Foreclosures
Last year foreclosure filings dropped nearly 25 percent, and in December, some experts following real estate trends attributed last year’s double-digit drops in foreclosures to backlogged cases – and not because of the health of the real estate market. Though the High Country – Ashe, Avery and Watauga counties – has experienced nearly 250 foreclosure filings this year, the percentage of local foreclosure filings has actually dropped 17 percent during the same period last year – from January through June. This rate – 17 percent – is nearly double the state average, whereas foreclosure filings in all of North Carolina have dropped 9 percent, according to N.C.
Administrative Office of the Courts. So far this year, 130 properties have been filed for foreclosure in Watauga County for a four percent drop over last year; 62 filings in Avery County for a 23 percent drop; and 52 in Ashe County for 34 percent drop. Watauga County recovered from the foreclosure-filing high of 2010 sooner than Ashe and Avery counties.

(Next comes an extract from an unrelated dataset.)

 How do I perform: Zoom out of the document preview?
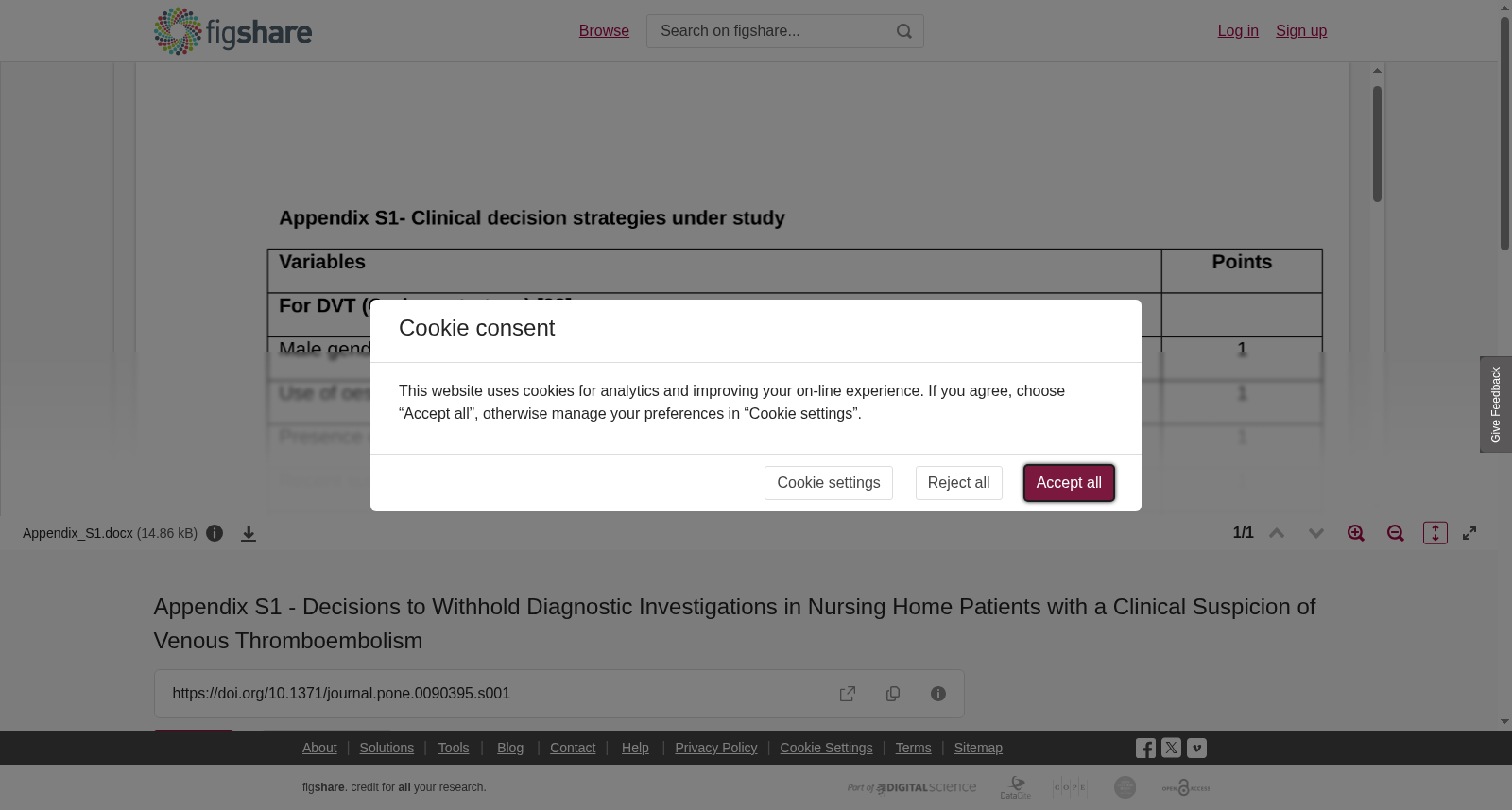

Whereas Watauga County noticed a significant 25 percent drop in 2010, Ashe and Avery counties are seeing that comparable drop this year. But in recent monthly press releases, the High Country Association of Realtors has been touting the market’s recover and great part of this year’s “boom” in particular “to buyers’ market conditions.” A release in July stated, “[The number of realtor-assisted] listings sold are up 31 percent compared to this time last year, and more than 42 percent compared to the first six months of 2010.”